___ Study material ___

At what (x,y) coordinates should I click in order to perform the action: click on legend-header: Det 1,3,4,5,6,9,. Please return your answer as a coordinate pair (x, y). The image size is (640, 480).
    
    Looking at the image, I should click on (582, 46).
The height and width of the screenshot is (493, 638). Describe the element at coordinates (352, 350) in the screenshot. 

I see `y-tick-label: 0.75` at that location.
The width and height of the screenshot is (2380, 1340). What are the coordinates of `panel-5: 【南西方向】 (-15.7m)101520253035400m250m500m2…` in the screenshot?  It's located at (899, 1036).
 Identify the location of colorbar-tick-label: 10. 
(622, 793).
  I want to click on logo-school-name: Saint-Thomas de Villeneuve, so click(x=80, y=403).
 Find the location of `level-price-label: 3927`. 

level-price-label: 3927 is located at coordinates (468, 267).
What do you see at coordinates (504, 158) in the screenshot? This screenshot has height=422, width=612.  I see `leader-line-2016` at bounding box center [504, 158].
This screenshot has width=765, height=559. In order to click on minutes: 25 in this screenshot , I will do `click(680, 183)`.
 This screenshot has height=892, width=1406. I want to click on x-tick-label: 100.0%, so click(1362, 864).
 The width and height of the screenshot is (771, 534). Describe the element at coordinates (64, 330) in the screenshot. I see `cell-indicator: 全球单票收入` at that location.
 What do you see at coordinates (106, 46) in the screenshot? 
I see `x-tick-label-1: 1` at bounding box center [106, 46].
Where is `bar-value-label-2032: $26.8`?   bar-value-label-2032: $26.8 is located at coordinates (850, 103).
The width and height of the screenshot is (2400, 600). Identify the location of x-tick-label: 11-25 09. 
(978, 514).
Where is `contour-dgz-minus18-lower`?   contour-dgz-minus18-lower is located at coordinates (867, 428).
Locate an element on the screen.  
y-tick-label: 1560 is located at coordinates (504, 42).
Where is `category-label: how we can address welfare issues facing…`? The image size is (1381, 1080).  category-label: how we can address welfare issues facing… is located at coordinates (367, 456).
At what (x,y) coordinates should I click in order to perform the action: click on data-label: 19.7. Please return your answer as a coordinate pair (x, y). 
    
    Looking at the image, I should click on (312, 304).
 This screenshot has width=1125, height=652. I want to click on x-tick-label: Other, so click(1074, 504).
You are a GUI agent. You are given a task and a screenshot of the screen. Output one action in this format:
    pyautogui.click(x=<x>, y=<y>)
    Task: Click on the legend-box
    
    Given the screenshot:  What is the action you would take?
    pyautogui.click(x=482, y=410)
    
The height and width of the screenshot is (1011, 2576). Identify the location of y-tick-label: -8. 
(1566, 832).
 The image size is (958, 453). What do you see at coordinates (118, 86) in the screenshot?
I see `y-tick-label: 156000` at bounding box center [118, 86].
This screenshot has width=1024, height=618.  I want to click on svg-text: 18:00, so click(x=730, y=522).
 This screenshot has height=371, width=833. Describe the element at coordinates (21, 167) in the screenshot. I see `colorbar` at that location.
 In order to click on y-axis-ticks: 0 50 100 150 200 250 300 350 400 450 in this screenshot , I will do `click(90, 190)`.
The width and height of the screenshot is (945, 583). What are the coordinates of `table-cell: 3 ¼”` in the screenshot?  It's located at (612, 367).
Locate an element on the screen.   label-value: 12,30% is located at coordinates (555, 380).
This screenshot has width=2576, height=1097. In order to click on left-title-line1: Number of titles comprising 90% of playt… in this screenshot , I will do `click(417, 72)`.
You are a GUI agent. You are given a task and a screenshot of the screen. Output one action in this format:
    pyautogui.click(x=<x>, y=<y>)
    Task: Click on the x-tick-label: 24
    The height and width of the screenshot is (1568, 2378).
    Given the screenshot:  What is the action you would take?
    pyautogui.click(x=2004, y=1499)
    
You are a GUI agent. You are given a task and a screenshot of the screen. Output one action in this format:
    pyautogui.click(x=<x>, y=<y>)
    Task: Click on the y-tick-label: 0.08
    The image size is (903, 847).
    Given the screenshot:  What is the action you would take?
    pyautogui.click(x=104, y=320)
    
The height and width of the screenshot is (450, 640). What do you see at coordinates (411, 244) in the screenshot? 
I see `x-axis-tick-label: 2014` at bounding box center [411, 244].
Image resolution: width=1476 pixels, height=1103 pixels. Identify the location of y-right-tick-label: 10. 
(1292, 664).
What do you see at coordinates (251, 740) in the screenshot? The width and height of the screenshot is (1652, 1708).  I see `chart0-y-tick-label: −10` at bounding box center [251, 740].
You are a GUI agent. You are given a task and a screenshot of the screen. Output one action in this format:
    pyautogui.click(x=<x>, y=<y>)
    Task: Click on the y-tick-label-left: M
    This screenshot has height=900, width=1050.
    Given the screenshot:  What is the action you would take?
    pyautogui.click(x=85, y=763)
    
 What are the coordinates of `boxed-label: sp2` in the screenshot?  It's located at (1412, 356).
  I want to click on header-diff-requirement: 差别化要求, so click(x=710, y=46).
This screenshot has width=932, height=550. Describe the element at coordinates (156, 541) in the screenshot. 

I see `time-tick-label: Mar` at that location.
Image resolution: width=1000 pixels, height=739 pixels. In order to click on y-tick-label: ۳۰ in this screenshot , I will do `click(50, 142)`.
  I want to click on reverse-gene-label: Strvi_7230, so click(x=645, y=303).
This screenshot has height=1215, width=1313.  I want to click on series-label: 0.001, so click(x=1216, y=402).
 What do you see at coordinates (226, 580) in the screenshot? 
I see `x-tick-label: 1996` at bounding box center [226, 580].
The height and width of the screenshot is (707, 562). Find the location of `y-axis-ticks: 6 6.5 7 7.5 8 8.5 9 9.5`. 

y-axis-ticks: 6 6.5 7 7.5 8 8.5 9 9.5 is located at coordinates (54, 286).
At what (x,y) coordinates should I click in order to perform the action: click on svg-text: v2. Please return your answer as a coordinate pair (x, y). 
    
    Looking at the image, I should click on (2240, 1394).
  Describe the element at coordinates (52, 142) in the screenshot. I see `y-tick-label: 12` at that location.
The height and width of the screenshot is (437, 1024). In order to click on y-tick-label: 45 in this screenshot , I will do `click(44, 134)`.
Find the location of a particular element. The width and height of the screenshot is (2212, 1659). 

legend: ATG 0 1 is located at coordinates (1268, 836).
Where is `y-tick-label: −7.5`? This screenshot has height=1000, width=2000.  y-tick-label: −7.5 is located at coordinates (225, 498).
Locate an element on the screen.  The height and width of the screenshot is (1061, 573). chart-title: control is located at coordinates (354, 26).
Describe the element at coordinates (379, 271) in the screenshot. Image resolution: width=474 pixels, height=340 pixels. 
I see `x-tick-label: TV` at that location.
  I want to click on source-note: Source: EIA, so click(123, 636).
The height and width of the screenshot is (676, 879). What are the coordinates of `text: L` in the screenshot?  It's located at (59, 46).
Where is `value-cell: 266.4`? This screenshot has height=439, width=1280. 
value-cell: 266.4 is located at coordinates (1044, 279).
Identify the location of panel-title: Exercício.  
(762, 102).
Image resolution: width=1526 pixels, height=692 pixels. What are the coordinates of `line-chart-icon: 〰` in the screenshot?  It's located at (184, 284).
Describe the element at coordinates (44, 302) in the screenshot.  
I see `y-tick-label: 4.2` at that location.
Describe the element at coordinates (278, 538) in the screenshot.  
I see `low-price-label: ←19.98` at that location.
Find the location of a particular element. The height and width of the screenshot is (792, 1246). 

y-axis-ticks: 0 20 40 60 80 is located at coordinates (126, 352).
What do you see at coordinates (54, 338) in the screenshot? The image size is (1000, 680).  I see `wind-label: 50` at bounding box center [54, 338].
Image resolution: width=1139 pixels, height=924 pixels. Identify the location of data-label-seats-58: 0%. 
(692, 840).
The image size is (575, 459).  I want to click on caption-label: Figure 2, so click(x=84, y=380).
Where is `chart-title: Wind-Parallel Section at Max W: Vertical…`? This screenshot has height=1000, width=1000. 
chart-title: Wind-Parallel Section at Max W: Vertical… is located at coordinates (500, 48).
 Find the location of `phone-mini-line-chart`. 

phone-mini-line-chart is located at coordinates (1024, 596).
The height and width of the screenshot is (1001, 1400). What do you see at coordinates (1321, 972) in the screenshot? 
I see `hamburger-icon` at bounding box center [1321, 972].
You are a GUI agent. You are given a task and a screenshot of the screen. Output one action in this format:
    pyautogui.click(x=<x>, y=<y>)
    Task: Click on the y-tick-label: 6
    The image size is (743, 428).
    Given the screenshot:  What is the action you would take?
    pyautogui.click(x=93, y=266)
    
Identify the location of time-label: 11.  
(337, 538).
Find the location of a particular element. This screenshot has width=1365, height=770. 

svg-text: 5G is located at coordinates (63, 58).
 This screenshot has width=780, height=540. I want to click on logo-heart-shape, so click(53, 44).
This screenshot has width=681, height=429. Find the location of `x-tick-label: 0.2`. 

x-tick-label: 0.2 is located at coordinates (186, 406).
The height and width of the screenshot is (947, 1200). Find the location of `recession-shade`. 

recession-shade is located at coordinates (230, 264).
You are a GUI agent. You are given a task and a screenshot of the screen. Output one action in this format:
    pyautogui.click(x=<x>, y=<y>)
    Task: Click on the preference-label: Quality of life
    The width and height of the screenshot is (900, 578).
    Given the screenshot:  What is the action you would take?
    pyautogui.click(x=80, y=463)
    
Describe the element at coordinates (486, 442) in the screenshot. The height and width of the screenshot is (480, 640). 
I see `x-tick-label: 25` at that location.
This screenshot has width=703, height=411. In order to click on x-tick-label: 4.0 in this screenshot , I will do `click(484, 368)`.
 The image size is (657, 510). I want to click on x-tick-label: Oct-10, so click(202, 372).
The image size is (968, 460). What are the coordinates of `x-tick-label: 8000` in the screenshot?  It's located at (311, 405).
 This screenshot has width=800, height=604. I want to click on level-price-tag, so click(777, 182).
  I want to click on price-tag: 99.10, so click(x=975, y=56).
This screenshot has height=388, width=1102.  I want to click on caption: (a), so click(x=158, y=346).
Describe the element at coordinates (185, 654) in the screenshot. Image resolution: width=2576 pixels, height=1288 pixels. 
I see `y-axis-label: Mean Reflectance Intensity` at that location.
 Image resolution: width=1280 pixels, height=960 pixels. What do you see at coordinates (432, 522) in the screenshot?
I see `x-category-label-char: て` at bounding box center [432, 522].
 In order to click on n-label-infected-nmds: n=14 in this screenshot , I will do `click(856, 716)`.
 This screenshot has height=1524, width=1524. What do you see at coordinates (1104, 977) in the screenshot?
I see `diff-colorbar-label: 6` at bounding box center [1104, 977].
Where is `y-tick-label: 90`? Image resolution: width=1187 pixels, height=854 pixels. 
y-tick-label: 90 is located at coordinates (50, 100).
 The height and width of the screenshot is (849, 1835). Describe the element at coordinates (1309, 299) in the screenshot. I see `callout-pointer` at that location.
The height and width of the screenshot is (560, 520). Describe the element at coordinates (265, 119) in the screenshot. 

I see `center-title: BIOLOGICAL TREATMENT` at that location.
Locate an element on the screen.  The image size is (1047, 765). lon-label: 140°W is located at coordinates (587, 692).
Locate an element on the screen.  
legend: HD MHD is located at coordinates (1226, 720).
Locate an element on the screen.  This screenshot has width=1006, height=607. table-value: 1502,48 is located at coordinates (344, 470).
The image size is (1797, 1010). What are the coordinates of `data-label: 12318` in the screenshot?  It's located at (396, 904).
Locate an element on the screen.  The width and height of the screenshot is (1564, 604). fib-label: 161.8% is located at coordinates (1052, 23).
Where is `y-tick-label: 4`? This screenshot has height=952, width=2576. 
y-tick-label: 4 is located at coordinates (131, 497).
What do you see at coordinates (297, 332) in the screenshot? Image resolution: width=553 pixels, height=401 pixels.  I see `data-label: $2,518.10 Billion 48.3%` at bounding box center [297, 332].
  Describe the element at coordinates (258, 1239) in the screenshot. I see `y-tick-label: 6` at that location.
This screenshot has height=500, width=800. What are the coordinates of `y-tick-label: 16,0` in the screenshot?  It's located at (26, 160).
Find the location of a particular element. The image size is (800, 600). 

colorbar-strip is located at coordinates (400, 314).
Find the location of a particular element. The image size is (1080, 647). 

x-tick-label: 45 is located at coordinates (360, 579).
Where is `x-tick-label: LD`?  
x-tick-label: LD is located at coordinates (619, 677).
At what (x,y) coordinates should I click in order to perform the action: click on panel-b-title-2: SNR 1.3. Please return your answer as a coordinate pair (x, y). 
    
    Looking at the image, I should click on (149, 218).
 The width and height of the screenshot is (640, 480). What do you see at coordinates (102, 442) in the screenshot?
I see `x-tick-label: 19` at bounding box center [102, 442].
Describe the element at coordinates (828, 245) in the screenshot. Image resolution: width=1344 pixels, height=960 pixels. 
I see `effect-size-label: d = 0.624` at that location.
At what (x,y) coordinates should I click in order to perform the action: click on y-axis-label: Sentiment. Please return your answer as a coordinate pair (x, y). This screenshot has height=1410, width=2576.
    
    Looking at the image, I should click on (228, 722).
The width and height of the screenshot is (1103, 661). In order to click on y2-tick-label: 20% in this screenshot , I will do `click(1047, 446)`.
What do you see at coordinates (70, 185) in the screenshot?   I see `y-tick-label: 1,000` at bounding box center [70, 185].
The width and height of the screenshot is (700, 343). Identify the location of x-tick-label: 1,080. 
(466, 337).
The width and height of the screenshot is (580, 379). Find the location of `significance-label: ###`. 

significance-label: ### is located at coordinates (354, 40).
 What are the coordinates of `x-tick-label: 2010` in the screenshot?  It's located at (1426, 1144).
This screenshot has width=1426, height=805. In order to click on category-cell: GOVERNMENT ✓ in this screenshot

___

What you will do. Copy everything in the material from the line containing "Describe the element at coordinates (828, 245)" down to the line containing "(466, 337).", swapping "Identify the location of" for "Find the position of" and leaving all else unchanged.

Your solution.
Describe the element at coordinates (828, 245) in the screenshot. Image resolution: width=1344 pixels, height=960 pixels. 
I see `effect-size-label: d = 0.624` at that location.
At what (x,y) coordinates should I click in order to perform the action: click on y-axis-label: Sentiment. Please return your answer as a coordinate pair (x, y). This screenshot has height=1410, width=2576.
    
    Looking at the image, I should click on (228, 722).
The width and height of the screenshot is (1103, 661). In order to click on y2-tick-label: 20% in this screenshot , I will do `click(1047, 446)`.
What do you see at coordinates (70, 185) in the screenshot?   I see `y-tick-label: 1,000` at bounding box center [70, 185].
The width and height of the screenshot is (700, 343). Find the position of x-tick-label: 1,080. 
(466, 337).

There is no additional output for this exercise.